Informatica Big Data Management (BDM) product is a GUI based integrated development tool. This tool is used by organizations to build Data Quality, Data Integration, and Data Governance processes for their big data platforms.
Informatica BDM has built-in Smart Executor that supports various processing engines such as Apache Spark, Blaze, Apache Hive on Tez, and Apache Hive on MapReduce.
Informatica BDM is used to perform data ingestion into a Hadoop cluster, data processing on the cluster, and extraction of data from the Hadoop cluster.
In Blaze mode, the Informatica mapping is processed by BlazeTM - Informatica's native engine that runs as a YARN based application.
In Spark mode, the Informatica mappings are translated into Scala code.
In Hive and MapReduce mode, Informatica's mappings are translated into MapReduce code and are executed natively to the Hadoop cluster.
Informatica BDM integrates seamlessly with the Hortonworks Data Platform (HDP) Hadoop cluster in all related aspects, including its default authorization system. Ranger can be used to enforce a fine-grained role-based authorization to data as well as metadata stored inside the HDP cluster.
Informatica's BDM integrates with Ranger in all modes of execution. Informatica's BDM has a Smart Executor that enables organizations to run their Informatica mappings seamlessly on one or more methods of implementation under the purview of their existing security setup.
Authentication is the process of dependably ensuring the user is who claims to be. Kerberos is the widely accepted authentication mechanism on Hadoop, including the Hortonworks Data Platform. Kerberos protocol relies on a Key Distribution Center (KDC), a network service that issues tickets permitting access.
Informatica BDM supports Kerberos authentication on both Active directory and MIT-based key distribution centers. Kerberos authentication is supported by all modes of execution in Informatica BDM.
Authorization is the process of determining whether a user has access to perform certain operations on a given system or not. In HDP Hadoop clusters, authorization plays a vital role in ensuring the users access only the data that they are allowed to by the Hadoop administrator.
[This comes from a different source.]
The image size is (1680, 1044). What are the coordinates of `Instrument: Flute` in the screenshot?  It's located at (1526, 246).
1. Blaze- YARN Application
When executing mappings on Informatica Blaze, optimizer first makes an invocation to Hadoop Service to fetch metadata information such as the hive table's partitioning details.
Then the job is submitted to Blaze Runtime. The illustration represents how Blaze interacts with the Hadoop Service, such as Hive Server 2.
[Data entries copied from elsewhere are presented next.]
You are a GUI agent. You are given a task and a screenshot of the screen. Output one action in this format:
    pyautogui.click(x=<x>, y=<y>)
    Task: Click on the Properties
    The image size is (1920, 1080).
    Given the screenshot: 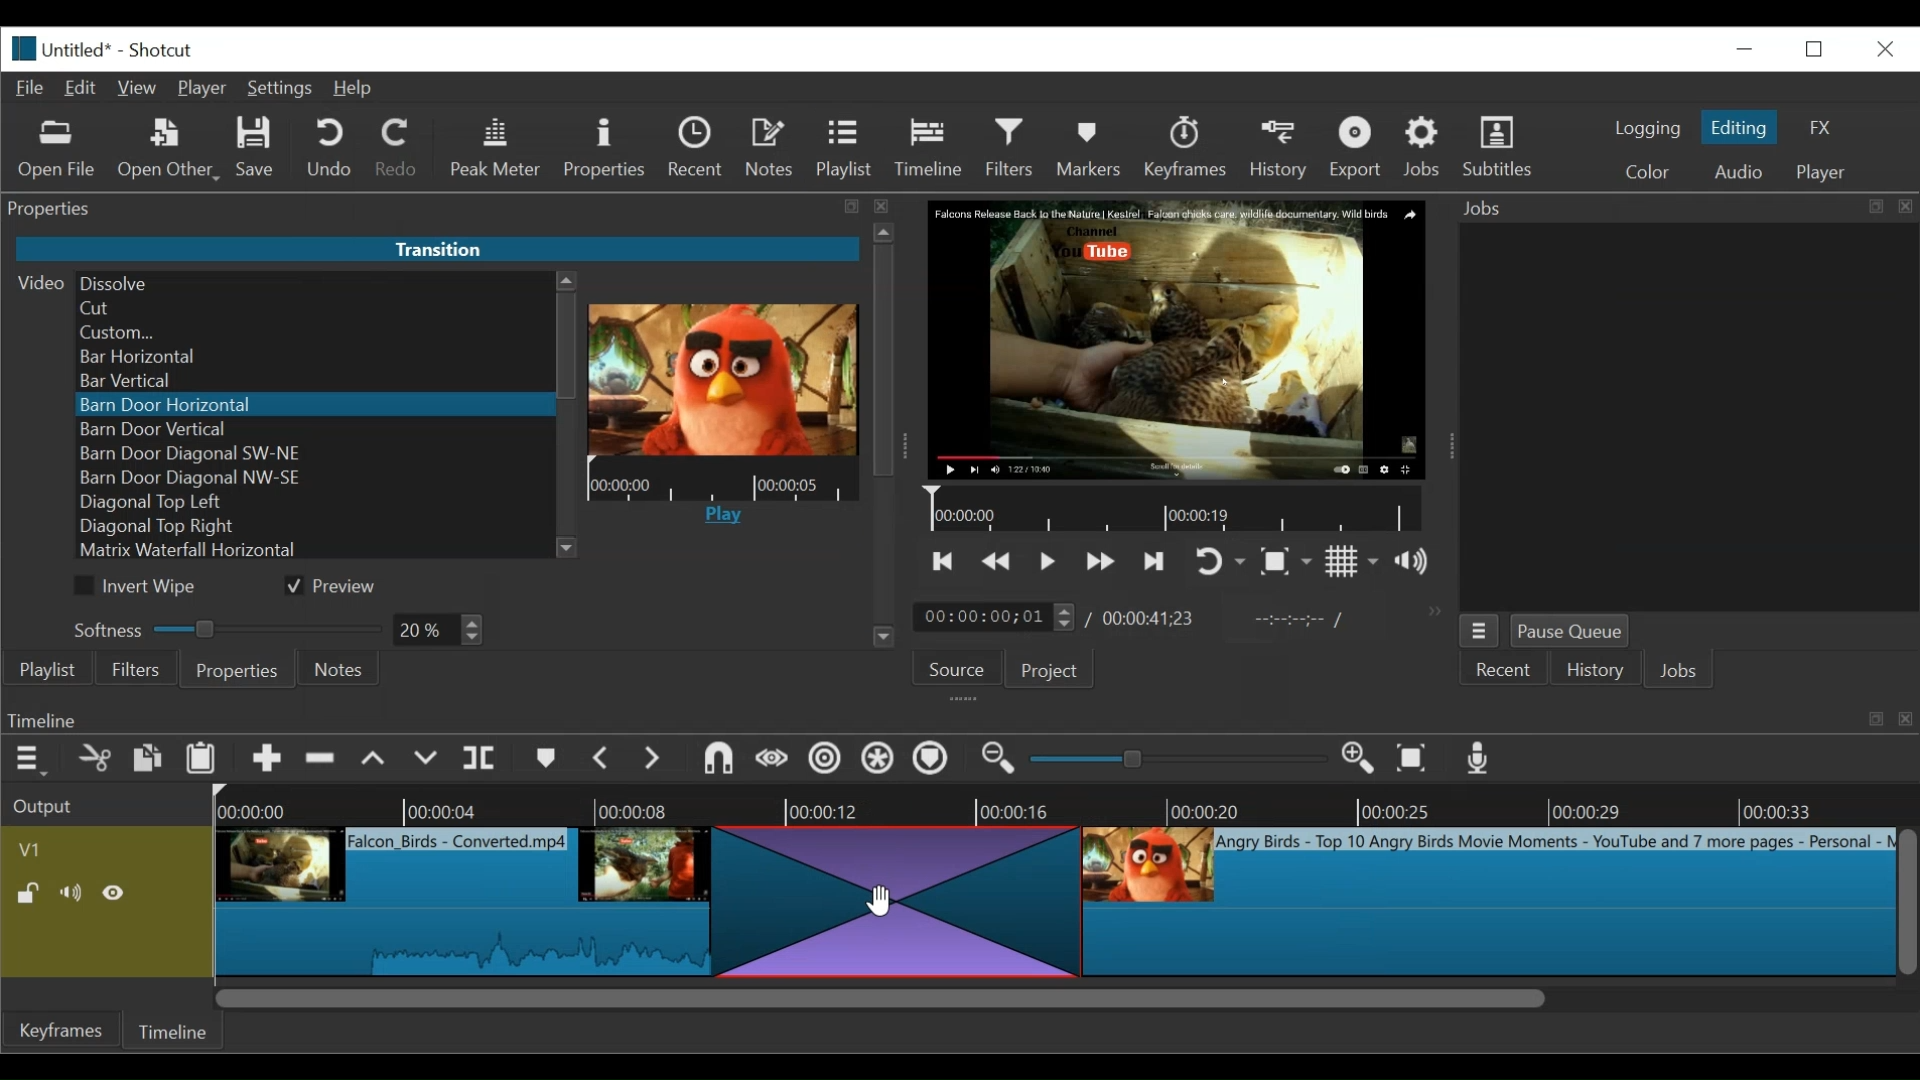 What is the action you would take?
    pyautogui.click(x=607, y=149)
When an Informatica mapping gets executed in Blaze mode, then call is made to the Hive Metastore to understand the structure of the tables.
The Blaze runtime then loads the optimized mapping into memory. This mapping then interacts with the corresponding Hadoop service to read the data or write the data.
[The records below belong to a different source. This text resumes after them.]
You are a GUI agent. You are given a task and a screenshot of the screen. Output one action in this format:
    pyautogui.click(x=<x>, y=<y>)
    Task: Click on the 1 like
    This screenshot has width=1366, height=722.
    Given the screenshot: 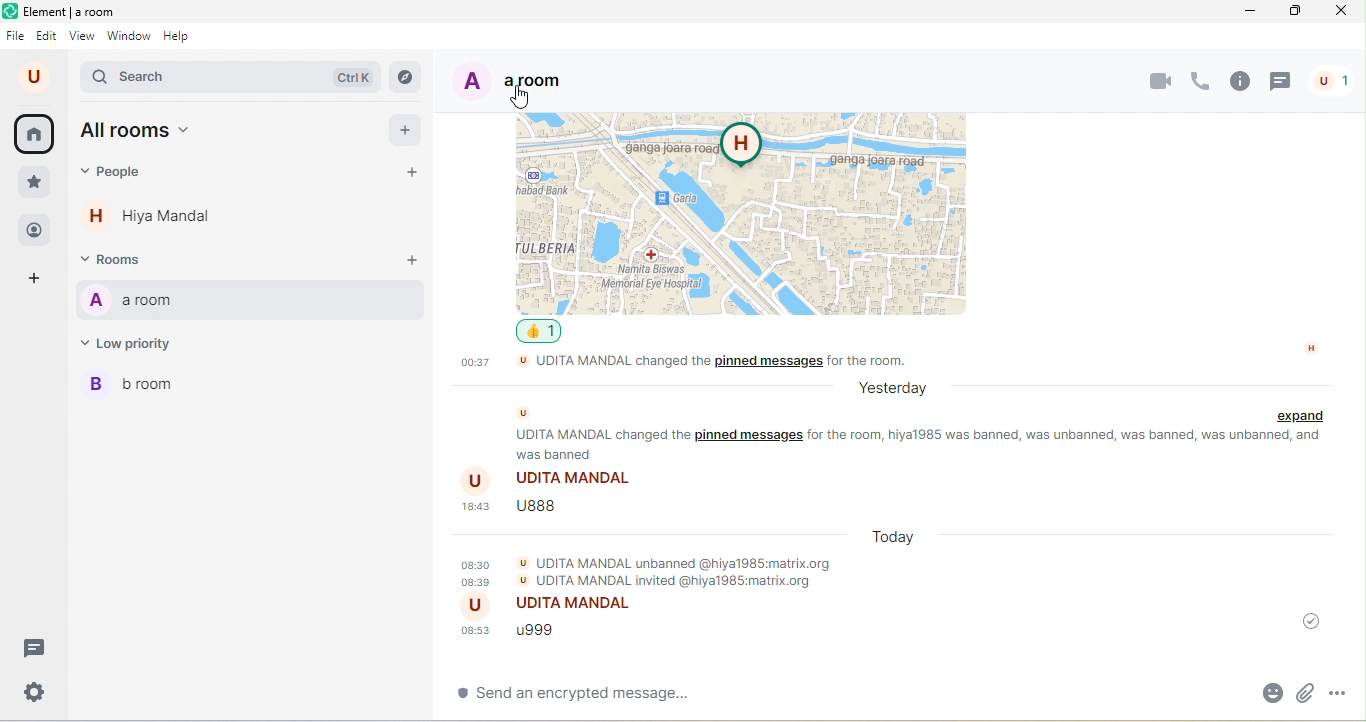 What is the action you would take?
    pyautogui.click(x=544, y=332)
The Hadoop service itself is integrated with Ranger and ensures the authorization is taken place before the request is served.
Informatica BDM can execute mappings as Spark's Scala code on the HDP Hadoop cluster. The illustration details different steps involved when using Spark execution mode.
The Spark executor translates Informatica's mappings into the Spark Scala code. As part of this translation, if Hive sources or targets are involved, then Spark executor makes a call to Hive metastore to understand the structure of the Hive tables and optimize the Scala code.
Then, this Scala code is submitted to YARN for execution. When the Spark code accesses the data, the corresponding Hadoop service relies on Ranger for authorization.
3. Hive on MapReduce
Informatica BDM can execute mappings as MapReduce code on the Hadoop cluster. Below illustration steps involved Hive on MapReduce mode.
When a mapping is executed in Hive on MapReduce mode, the Hive executor on the Informatica node translates the Informatica mapping into MapReduce and submits the job to the Hadoop cluster.
If Hive sources or targets are involved, the Hive executor makes a call to the Hive Meta store to understand the table structure and accordingly optimize the mapping. As the MapReduce interacts with Hadoop services such as HDFS and Hive, the Hadoop service authorizes the requests with Ranger.
4. Hive on Tez
Tez can be enabled in Informatica BDM by a configuration change and is transparent to the mapping developed.
Hence mappings running on Hive on Tez follow a similar pattern as Hive on MapReduce. When a mapping is executed in the Hive on Tez mode, the Hive executor on the Informatica node translates the Informatica mapping into Tez job and submits it to the Hadoop cluster.
If Hive sources or targets are involved, the Hive executor makes a call to the Hive Meta store to understand the table structure and accordingly optimize the mapping. As the Tez job interacts with Hadoop services such as HDFS and Hive, the Hadoop service authorizes the requests with Ranger.